There is some idea of making builds “declarative”. (In fact, observant readers may observe that this corresponds to the idea of “constrained languages” I talk about in an earlier post.) This is not by itself a bad idea! The problem is it doesn’t give them the properties you might want. For example, one property you might want is “another tool can reimplement the build algorithm”. Unfortunately this quickly becomes infeasible for complicated algorithms. Another you might want is “what will rebuild next time a build occurs?”. You can’t get this from the configuration without—again—reimplementing the algorithm.

Right. So, given that making a build “declarative” is a lie, you may as well give programmers a real language. Some common choices are:

Starlark 7
Groovy
“the same language that the build system was written in” (examples: Clojure, Zig, JavaScript)

reflection

“But wait, jyn!”, you may say. “Surely you aren’t suggesting a build system where you have to run a whole program every time you figure out what to rebuild??”

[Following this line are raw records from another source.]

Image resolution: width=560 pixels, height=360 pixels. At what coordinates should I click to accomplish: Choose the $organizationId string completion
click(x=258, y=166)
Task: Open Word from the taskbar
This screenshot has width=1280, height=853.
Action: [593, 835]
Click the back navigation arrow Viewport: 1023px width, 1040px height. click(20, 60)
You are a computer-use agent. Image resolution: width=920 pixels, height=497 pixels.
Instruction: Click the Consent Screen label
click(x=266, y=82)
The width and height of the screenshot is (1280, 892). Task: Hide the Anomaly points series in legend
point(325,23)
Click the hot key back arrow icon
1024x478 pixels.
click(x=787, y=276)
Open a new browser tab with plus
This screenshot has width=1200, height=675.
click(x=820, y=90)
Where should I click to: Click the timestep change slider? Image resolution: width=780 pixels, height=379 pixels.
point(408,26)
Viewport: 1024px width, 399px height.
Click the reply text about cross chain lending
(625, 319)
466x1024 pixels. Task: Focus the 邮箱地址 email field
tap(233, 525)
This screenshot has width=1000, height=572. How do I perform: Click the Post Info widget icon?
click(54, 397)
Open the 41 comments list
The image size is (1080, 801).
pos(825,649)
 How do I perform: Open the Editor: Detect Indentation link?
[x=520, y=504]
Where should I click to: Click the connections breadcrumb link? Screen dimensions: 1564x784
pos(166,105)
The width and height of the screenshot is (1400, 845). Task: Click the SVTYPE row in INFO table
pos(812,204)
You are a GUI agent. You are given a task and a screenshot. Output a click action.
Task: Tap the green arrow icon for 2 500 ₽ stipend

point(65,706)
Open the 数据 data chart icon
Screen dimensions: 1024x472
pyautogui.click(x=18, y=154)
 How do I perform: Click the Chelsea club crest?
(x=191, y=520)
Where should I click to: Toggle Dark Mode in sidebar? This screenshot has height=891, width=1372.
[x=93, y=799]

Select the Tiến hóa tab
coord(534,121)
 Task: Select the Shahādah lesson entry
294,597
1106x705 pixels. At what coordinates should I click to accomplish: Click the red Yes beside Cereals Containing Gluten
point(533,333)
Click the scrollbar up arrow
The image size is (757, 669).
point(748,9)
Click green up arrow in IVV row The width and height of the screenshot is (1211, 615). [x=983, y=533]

I mean ... people are doing it. But just because they’re doing it doesn’t mean it’s a good idea, so let’s look at the alternative, which is to serialize your build graph. This is easier to see than explain, so let’s look at an example using the Ninja build system 8:

rule svg2pdf
command = inkscape $in --export-text-to-path --export-pdf=$out
description = svg2pdf $in $out

build pdfs/variables.pdf: svg2pdf variables.svg

Ninjafiles give you the absolute bare minimum necessary to express your build dependencies: You get “rules”, which explain how to build an output; “build edges”, which state when to build; and “variables”, which say what to build9. That’s basically it. There’s some subtleties about “depfiles” which can be used to dynamically add build edges while running the build rule.

Because the features are so minimal, the files are intended to be generated, using a configure script written in one of the languages we talked about earlier. The most common generators are CMake and GN, but you can use any language you like because the format is so simple.

What’s really cool about this is that it’s trivial to parse, which means that it’s very easy to write your own implementation of ninja if you want. It also means that you can get a lot of the properties we discussed before, i.e.:

“Show me all commands that are run on a full build” (ninja -t commands)
“Show me all commands that will be run the next time an incremental build is run” (ninja -n -d explain)
“If this particular source file is changed, what will need to be rebuilt?” (ninja -t query variables.svg)

It turns out these properties are very useful.

“jyn, you’re taking too long to get to the point!” look I’m getting there, I promise.

The main downsides to this approach is that it has to be possible to serialize your build graph. In one sense, I see this as good, actually, because you have to think through everything your build does ahead of time. But on the other hand, if you have things like nested ninja invocations, or like our cargo test -> cargo build example from earlier 10, all the tools to query the build graph don’t include the information you expect.

file watching

Re-stat’ing all files in a source directory is expensive. It would be much nicer if we could have a pull model instead of a push model, where the build tool gets notified of file changes and rebuilds exactly the necessary files. There are some tools with native integration for this, like Tup, Ekam, jj, and Buck2, but generally it’s pretty rare.

That’s ok if we have reflection, though! We can write our own file monitoring tool, ask the build system which files need to rebuilt for the changed inputs, and then tell it to rebuild only those files. That prevents it from having to recursively stat all files in the graph.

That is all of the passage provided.